§ **TASK GOAL**
Take the entries that follow and return only the lines from the one with "Click the 5224.00 price scale label" through the final line, leaving every picture behind.

§ **MATERIAL PROVIDED**
▶

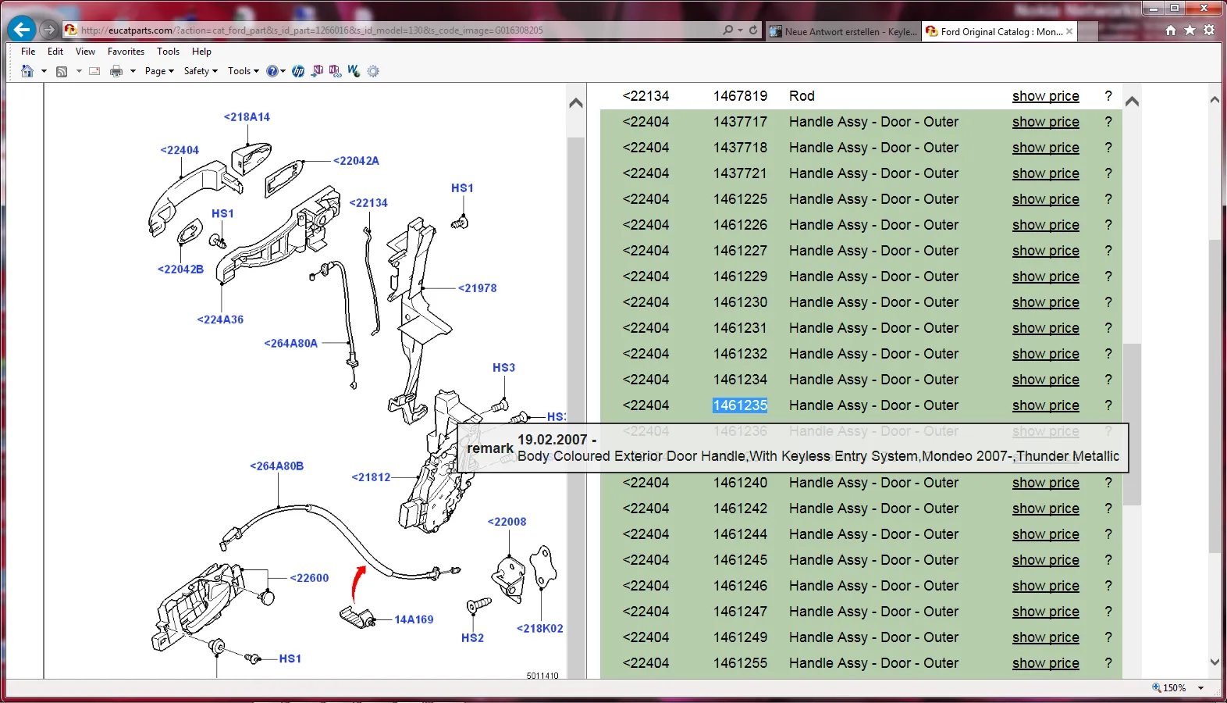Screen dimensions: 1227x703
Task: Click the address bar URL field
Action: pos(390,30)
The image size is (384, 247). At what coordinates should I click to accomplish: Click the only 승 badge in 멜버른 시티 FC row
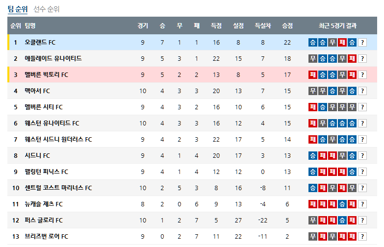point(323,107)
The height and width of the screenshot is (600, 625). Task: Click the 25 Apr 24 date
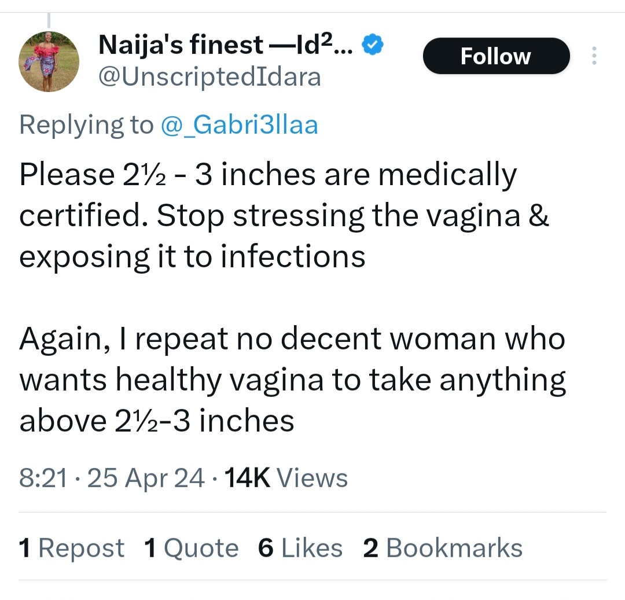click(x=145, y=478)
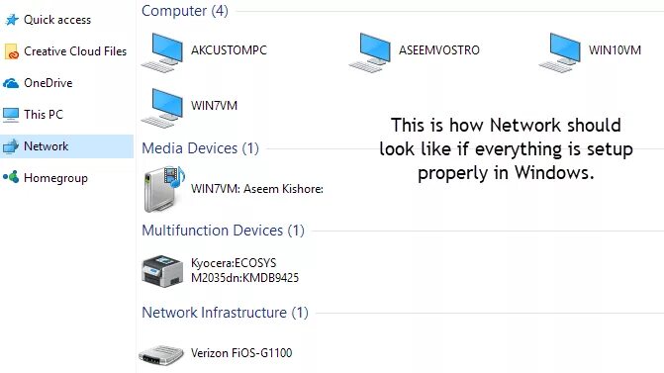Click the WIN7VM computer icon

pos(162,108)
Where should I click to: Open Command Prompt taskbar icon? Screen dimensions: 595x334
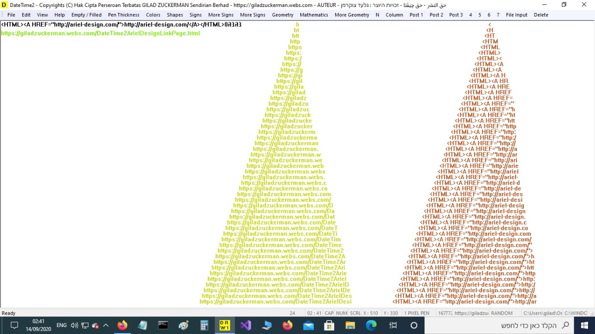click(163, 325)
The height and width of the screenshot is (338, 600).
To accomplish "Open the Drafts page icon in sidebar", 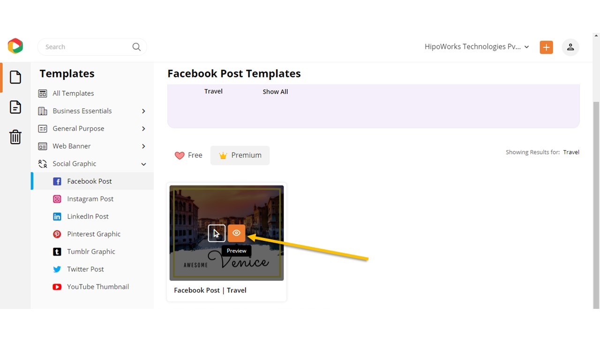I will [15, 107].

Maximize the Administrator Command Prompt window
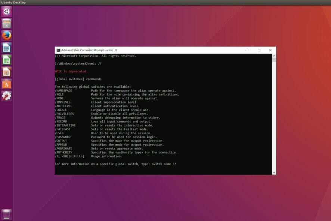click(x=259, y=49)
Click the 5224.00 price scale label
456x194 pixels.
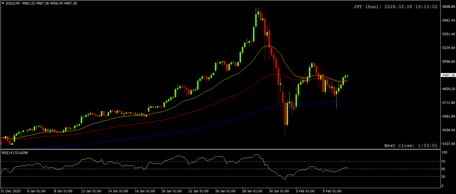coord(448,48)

◀

§ **EXERCISE RESPONSE**
Click the 5224.00 price scale label
456x194 pixels.
coord(448,48)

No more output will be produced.